Down to the last line, set down the listing below exactly, apart from its pictures.

——

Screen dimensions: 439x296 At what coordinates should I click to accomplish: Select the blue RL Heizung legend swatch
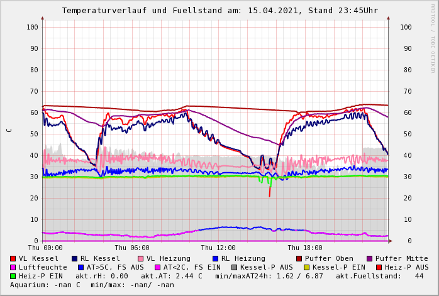pos(215,258)
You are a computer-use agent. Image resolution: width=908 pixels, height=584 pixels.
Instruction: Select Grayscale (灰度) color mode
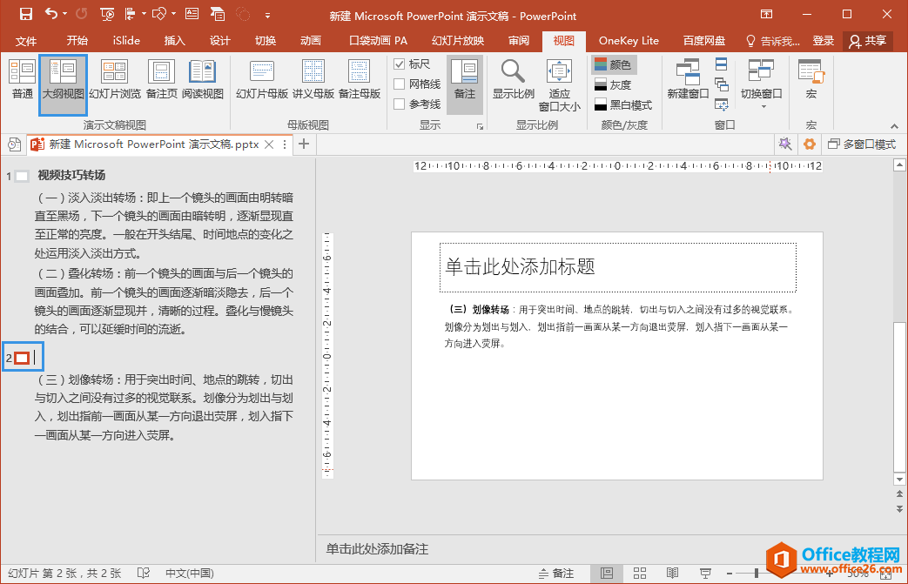pos(613,84)
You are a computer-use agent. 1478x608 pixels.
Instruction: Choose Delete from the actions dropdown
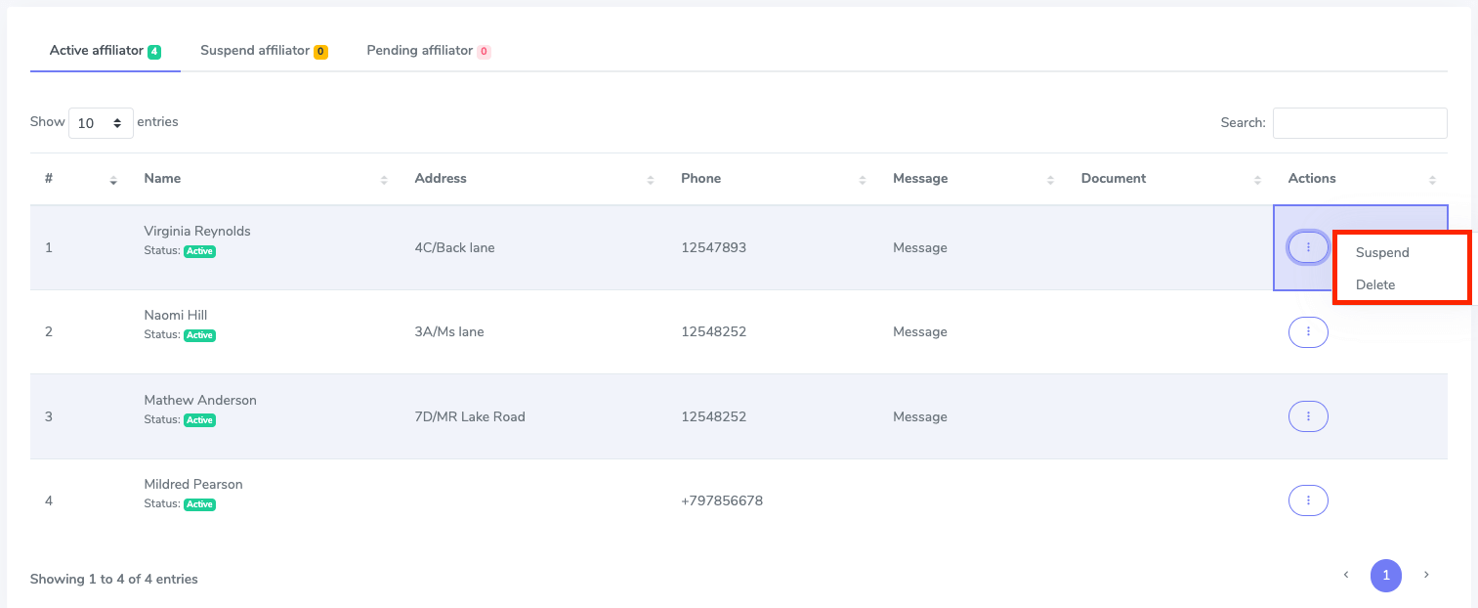(1375, 284)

——

SOLUTION TO THIS EXERCISE:
Screen dimensions: 439x296 At what coordinates should I click to accomplish: Select the blue RL Heizung legend swatch
pos(215,258)
You are a computer-use agent. Image resolution: width=908 pixels, height=584 pixels.
Instruction: Select Grayscale (灰度) color mode
pos(613,84)
You are a computer-use agent. 1478x608 pixels.
Instruction: Choose Delete from the actions dropdown
(1375, 284)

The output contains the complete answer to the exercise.